▶ _EXERCISE OBJECTIVE_
Please show all lines of the records that include "list".

##############################

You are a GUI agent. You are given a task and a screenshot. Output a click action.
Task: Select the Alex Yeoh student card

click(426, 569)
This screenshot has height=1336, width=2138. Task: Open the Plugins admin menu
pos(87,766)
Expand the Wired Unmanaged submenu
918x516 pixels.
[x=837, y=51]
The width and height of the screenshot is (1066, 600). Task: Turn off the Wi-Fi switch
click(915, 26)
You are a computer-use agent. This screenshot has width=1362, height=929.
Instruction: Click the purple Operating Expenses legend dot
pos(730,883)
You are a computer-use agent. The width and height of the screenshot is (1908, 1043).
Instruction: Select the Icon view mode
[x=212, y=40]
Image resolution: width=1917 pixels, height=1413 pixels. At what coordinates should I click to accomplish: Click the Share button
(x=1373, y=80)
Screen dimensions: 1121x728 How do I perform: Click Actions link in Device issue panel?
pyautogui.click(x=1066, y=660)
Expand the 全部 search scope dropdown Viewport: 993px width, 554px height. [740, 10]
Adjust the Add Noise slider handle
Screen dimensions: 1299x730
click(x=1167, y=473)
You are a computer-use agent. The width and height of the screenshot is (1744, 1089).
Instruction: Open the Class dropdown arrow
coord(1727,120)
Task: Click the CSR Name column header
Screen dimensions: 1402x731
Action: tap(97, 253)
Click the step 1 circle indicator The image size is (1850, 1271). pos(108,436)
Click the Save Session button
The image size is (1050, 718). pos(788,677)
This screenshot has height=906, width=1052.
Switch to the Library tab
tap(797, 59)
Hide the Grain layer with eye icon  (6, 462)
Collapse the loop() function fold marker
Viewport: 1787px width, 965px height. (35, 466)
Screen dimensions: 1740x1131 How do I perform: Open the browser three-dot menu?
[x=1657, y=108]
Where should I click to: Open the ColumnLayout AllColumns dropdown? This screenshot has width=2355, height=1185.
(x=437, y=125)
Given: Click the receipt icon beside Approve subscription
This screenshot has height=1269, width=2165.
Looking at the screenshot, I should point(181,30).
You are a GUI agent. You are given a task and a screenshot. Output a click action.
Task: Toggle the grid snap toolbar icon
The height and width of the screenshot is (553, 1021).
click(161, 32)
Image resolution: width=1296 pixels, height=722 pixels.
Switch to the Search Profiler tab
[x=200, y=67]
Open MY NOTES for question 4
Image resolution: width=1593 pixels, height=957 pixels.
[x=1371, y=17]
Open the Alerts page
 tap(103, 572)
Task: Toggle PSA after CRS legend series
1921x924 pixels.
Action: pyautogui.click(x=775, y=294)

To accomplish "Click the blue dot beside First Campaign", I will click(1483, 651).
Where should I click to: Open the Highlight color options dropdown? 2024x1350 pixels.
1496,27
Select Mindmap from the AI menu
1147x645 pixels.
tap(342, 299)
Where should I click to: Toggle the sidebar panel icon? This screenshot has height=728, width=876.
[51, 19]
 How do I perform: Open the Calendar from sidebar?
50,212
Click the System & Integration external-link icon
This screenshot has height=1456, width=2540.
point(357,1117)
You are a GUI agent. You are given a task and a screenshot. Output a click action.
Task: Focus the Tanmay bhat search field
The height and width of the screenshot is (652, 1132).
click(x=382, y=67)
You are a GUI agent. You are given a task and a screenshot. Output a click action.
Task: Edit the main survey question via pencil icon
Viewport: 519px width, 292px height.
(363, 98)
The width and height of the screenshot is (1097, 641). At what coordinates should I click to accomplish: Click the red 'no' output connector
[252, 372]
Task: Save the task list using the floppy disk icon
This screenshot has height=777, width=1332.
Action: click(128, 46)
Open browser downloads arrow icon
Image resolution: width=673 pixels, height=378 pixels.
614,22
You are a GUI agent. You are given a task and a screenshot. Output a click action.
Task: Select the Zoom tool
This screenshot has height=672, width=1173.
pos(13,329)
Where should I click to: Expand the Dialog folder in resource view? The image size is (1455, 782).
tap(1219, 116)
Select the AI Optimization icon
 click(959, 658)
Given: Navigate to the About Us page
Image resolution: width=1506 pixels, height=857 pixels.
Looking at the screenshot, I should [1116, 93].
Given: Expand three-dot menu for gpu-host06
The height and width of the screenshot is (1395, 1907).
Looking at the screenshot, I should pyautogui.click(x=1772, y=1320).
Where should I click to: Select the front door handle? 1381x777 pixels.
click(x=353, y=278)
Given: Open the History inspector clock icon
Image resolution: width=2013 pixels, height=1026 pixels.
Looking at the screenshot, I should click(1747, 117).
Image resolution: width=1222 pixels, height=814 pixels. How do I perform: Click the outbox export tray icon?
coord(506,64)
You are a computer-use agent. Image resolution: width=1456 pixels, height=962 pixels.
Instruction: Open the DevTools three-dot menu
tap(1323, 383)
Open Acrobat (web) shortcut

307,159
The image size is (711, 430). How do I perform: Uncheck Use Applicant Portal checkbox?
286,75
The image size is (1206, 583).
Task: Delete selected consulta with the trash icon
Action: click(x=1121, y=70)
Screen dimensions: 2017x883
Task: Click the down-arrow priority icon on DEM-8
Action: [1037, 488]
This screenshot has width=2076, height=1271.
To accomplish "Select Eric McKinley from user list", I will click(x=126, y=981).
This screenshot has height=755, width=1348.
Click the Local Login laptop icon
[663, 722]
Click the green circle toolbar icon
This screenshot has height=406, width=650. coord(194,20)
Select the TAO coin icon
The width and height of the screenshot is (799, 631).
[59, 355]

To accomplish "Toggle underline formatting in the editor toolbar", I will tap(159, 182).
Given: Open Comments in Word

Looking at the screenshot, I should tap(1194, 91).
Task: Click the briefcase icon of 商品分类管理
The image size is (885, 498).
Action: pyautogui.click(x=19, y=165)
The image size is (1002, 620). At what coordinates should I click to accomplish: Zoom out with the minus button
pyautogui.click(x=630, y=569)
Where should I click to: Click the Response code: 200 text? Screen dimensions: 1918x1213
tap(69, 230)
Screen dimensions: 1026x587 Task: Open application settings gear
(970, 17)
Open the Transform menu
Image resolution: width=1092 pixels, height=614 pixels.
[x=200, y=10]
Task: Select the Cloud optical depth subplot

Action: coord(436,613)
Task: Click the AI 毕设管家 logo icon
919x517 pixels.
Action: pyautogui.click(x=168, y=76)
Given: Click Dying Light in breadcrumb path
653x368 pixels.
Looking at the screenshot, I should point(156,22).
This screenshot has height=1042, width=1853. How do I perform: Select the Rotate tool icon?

##############################

▶ _WRITTEN SOLUTION_
Task: Save the task list using the floppy disk icon
To accomplish "Select Eric McKinley from user list", I will click(x=126, y=981).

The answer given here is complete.